:: Listing ::
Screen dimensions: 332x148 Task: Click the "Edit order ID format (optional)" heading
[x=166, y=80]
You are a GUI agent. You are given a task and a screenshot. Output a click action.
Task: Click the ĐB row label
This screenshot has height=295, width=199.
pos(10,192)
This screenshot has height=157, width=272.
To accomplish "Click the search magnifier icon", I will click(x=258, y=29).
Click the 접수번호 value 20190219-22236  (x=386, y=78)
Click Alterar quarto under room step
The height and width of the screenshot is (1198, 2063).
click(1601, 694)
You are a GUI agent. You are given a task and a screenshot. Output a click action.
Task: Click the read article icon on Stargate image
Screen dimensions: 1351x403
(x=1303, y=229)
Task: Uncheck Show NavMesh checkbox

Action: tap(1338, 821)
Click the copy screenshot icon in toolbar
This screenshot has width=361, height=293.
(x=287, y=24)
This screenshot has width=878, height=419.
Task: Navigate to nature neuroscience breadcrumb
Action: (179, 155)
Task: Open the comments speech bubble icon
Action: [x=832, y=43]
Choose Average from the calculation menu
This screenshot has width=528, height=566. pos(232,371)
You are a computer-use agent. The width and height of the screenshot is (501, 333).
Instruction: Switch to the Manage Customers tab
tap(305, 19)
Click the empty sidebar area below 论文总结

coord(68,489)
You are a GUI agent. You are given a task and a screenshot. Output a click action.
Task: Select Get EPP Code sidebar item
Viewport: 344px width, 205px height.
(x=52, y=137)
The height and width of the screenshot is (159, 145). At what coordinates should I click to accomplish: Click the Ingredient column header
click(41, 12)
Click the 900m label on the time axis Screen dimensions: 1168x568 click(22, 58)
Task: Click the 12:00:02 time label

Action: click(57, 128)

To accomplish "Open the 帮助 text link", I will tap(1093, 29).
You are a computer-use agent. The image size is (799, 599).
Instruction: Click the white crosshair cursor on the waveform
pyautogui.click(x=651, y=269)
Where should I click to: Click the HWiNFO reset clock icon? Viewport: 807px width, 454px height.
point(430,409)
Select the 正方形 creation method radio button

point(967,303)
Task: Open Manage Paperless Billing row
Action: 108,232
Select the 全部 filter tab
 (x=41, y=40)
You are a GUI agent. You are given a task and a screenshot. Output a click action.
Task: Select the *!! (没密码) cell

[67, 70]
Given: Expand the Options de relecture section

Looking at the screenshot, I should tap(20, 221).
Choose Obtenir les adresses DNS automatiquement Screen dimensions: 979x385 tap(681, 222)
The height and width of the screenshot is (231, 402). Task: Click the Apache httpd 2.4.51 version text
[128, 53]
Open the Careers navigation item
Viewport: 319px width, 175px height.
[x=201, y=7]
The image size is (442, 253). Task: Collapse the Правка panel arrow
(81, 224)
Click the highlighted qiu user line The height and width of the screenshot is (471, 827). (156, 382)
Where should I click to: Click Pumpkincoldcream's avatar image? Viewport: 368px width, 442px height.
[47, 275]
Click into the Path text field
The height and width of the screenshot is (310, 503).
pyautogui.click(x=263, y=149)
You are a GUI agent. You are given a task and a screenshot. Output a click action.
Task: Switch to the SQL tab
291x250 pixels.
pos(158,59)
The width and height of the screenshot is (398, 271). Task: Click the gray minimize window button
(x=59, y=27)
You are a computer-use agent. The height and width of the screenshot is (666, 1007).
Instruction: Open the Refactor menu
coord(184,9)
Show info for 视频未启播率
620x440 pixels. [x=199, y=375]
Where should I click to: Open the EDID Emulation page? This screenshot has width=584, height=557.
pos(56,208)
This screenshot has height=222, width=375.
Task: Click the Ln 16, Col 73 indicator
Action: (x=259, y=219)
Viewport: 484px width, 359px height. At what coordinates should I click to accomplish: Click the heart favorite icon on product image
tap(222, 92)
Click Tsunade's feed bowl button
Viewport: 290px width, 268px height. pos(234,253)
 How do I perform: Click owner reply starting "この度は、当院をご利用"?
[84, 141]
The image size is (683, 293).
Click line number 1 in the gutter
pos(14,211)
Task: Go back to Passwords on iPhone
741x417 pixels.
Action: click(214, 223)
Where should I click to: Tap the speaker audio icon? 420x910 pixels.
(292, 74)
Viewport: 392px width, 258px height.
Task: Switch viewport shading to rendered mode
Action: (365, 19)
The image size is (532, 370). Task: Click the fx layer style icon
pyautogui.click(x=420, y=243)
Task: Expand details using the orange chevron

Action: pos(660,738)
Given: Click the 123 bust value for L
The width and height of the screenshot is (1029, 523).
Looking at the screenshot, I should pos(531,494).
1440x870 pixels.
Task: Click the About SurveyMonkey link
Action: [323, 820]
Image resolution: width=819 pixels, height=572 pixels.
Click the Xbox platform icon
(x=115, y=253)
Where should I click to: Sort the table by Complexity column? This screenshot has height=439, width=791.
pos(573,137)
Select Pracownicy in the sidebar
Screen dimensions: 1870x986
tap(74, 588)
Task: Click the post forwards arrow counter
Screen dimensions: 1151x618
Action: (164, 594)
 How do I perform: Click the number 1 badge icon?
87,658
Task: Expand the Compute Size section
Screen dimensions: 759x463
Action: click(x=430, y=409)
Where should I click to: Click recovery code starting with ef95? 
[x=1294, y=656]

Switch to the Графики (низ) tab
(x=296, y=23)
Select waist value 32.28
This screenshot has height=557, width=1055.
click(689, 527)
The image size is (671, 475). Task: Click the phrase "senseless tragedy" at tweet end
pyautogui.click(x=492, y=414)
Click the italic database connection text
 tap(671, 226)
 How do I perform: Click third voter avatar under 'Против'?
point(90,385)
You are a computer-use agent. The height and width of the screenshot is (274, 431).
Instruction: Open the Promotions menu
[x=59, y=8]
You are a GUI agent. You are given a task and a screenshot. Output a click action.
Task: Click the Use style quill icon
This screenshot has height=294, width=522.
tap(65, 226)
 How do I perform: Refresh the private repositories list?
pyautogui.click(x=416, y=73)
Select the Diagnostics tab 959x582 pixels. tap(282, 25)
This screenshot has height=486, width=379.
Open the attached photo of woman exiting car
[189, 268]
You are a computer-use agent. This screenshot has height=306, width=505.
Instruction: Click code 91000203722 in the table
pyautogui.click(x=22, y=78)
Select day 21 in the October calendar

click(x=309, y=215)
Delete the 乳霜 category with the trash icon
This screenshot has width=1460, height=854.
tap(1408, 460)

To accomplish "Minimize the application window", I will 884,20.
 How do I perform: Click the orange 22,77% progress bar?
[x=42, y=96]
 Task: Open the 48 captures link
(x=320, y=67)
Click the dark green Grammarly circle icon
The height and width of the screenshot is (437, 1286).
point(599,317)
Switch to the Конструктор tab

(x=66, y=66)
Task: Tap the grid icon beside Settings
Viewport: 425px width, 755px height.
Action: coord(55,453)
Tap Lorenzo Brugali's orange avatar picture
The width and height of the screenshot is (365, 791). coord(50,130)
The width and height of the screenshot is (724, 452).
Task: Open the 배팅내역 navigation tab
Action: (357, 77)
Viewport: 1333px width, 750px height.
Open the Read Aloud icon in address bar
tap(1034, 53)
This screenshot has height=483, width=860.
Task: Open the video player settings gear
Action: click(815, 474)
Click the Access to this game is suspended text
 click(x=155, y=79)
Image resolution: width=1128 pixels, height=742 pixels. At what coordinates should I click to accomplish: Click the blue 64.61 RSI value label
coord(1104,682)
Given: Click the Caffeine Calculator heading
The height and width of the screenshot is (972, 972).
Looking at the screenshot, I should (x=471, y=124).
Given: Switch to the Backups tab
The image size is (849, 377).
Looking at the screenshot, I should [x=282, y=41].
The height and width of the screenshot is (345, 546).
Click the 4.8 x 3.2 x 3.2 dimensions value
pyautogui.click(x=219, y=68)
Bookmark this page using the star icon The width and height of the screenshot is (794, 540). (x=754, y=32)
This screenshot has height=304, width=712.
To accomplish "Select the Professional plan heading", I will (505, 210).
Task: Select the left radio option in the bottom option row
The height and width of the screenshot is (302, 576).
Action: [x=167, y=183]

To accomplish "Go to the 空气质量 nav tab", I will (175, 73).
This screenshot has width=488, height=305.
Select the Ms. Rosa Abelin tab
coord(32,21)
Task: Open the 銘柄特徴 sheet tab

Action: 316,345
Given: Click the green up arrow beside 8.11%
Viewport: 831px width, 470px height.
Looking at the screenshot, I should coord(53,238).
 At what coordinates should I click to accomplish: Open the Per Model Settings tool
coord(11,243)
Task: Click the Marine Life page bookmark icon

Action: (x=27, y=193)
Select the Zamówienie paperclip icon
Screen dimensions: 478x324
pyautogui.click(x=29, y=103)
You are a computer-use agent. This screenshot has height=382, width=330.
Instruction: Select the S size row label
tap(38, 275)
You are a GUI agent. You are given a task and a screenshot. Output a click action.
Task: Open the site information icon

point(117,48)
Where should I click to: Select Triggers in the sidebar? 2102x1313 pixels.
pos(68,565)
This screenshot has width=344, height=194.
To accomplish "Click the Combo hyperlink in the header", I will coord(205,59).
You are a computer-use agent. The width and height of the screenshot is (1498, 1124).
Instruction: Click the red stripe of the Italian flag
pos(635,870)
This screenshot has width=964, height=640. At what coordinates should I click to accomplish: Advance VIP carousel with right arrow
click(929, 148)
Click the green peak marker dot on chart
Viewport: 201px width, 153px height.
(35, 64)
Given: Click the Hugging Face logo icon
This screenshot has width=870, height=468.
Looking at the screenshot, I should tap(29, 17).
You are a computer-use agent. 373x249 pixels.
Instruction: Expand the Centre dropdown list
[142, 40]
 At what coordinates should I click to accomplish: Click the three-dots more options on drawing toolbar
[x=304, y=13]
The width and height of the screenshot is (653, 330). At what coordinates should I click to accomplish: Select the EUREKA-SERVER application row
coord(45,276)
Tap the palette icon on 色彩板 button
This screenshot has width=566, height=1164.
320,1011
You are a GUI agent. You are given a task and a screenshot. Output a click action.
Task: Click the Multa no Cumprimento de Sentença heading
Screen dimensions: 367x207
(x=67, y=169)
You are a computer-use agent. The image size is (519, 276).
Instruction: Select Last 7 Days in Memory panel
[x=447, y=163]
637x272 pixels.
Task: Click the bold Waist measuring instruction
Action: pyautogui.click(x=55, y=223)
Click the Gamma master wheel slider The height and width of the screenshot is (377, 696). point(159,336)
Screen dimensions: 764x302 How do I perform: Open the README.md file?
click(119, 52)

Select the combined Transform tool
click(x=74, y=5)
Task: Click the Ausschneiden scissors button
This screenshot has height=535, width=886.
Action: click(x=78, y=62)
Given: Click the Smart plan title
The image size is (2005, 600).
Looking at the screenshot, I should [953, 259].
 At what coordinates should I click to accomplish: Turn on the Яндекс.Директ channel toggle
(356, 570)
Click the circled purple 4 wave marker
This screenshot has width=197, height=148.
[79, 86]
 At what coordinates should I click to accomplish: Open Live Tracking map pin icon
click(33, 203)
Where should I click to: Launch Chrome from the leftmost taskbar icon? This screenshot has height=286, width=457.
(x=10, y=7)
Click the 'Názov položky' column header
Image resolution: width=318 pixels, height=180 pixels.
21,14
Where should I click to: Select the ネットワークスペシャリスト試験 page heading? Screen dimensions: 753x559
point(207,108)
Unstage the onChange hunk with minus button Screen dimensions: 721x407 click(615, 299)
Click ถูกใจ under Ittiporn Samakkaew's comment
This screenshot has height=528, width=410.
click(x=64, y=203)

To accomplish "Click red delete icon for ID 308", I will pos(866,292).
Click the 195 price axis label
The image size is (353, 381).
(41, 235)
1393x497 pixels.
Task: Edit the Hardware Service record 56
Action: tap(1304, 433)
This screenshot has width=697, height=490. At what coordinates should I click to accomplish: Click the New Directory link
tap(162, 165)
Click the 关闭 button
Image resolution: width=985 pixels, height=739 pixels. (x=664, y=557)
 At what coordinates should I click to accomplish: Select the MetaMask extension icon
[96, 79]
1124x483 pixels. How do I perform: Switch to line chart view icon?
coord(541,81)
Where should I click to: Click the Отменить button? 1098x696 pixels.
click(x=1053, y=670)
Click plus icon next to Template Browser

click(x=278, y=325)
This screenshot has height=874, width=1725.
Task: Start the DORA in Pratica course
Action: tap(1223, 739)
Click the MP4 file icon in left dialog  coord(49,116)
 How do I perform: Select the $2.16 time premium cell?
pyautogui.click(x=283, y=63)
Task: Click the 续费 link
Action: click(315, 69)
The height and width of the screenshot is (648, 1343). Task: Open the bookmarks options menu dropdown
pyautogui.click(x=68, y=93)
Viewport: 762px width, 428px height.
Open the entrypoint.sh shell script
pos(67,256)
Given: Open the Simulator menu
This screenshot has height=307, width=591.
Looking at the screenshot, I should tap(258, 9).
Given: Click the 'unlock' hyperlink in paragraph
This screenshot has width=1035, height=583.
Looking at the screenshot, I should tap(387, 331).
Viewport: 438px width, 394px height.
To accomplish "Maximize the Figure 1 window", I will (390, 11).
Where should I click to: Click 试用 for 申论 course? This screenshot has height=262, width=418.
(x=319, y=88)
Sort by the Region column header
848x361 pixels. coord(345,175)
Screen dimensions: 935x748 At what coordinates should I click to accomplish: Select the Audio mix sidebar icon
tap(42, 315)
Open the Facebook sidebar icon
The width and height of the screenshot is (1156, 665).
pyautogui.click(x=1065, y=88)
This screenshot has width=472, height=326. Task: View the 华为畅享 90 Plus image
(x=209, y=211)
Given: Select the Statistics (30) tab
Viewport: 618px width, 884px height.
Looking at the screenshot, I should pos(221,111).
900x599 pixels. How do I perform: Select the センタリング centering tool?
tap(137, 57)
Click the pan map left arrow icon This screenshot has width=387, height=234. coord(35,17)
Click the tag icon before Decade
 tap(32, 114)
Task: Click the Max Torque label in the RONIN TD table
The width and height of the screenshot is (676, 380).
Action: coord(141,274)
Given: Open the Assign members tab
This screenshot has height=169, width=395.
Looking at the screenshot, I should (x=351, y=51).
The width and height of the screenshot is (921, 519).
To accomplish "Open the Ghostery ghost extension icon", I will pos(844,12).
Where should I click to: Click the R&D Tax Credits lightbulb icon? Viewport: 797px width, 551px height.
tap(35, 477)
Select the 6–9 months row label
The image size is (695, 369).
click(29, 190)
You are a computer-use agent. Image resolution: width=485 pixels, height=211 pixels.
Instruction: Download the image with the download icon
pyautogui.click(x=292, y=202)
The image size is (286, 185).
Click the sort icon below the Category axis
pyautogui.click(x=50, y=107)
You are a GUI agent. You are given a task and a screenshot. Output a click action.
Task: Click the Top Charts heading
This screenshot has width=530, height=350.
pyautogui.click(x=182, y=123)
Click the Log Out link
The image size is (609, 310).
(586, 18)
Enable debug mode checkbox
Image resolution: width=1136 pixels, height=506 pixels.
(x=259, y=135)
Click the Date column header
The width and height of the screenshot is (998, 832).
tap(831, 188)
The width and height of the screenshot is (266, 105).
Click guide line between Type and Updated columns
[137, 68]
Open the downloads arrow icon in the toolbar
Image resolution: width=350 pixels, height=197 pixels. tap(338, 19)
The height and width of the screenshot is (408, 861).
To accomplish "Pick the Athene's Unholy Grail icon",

:: Objective ::
Please rewrite the items above, from the start through the line containing "Click the 접수번호", inclusive, as a numbered list with blank lines omitted.

:: Output of the task ::
1. Screen dimensions: 332x148 Task: Click the "Edit order ID format (optional)" heading
2. [x=166, y=80]
3. You are a GUI agent. You are given a task and a screenshot. Output a click action.
4. Task: Click the ĐB row label
5. This screenshot has height=295, width=199.
6. pos(10,192)
7. This screenshot has height=157, width=272.
8. To accomplish "Click the search magnifier icon", I will click(x=258, y=29).
9. Click the 접수번호 value 20190219-22236  (x=386, y=78)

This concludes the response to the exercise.